We started our tradition, homemade berry pie, each night. While camping on the
trail, they were a pure perfection bite.
The trail boss and the cook would always pass the pies around. The cowboys
filled their mouths so full they couldn’t make a sound.
But we soon found out that homemade pies were not the way to go. ‘Cuz when
we got a brand-new cook our tastebuds told us so.
That fateful year the cowboys stood there waiting by the fire. One cowboy said,
“My belly says we’re ’bout to plumb expire.”
The novice cook was Wyatt, and he baked the berry pies. He used no recipe and
might as well had closed his eyes.
The cowboys took a bite and crunched down like a bag of rocks. The taste was
like the house cat used ’em for his litter box.
Wyatt guesstimated ’bout the filling in the pie. And when he offered seconds,
’twas enough to terrify.
One cowboy said, “I think he cooked the pie deliberately. And every time I gag a
bite it’s certain agony.”
Wyatt learned to make the crust.

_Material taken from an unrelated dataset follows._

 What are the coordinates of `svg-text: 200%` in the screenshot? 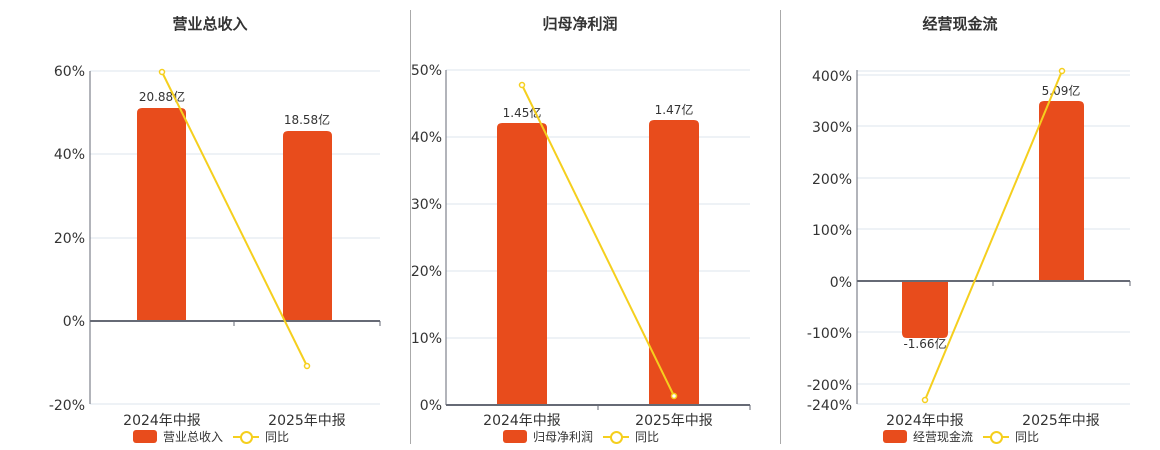 It's located at (832, 180).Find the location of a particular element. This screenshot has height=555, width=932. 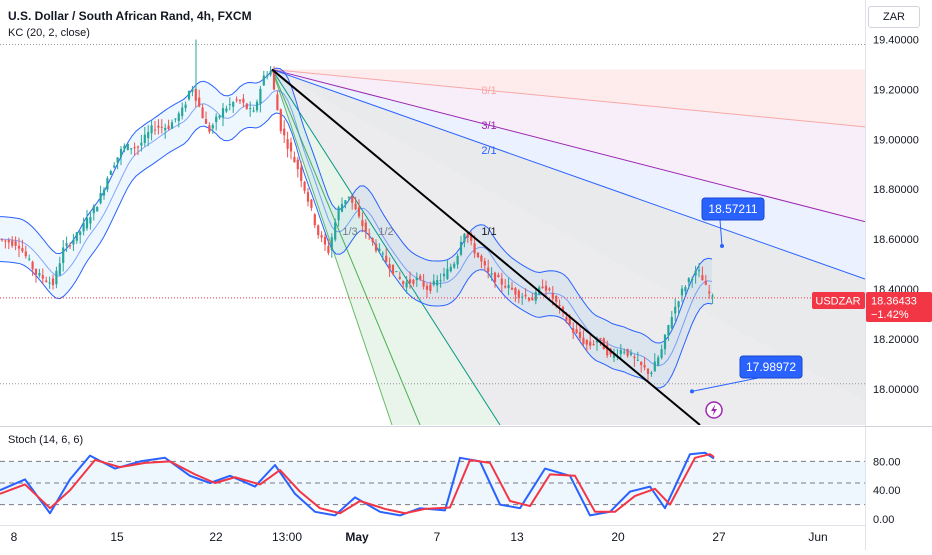

symbol-badge-bg is located at coordinates (838, 300).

Said, “Grandma taught me well.” But I don’t
believe he listened ‘cuz the crust was tough as @#%%!
So, we gathered up his pies and promptly threw ’em in the trash. I heard one
fellow tell him, “We’d been better off with hash!”
If there’s a cowboy code, you don’t call one of yours a fool. I guess we’ll ask
forgiveness ‘cuz we up and broke that rule.

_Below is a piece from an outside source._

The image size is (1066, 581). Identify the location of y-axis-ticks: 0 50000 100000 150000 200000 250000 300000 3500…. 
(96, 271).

Our cowboys cooking skills don’t mean a whole lot more than fodder. ‘Cuz most
the cowboys that I know could possibly burn water.
So, we turned to desperate measures. Would we vote for pies from town? The
only nay was Wyatt. Trail Boss slammed the gavel down!
And now we’re eating berry pie straight from the bakery. We’ll keep this fond
tradition ‘cuz homemade was misery.
But someone said that Wyatt wants to give it one more try. The Trail Boss offered
his advice. “You make ’em, say goodbye!”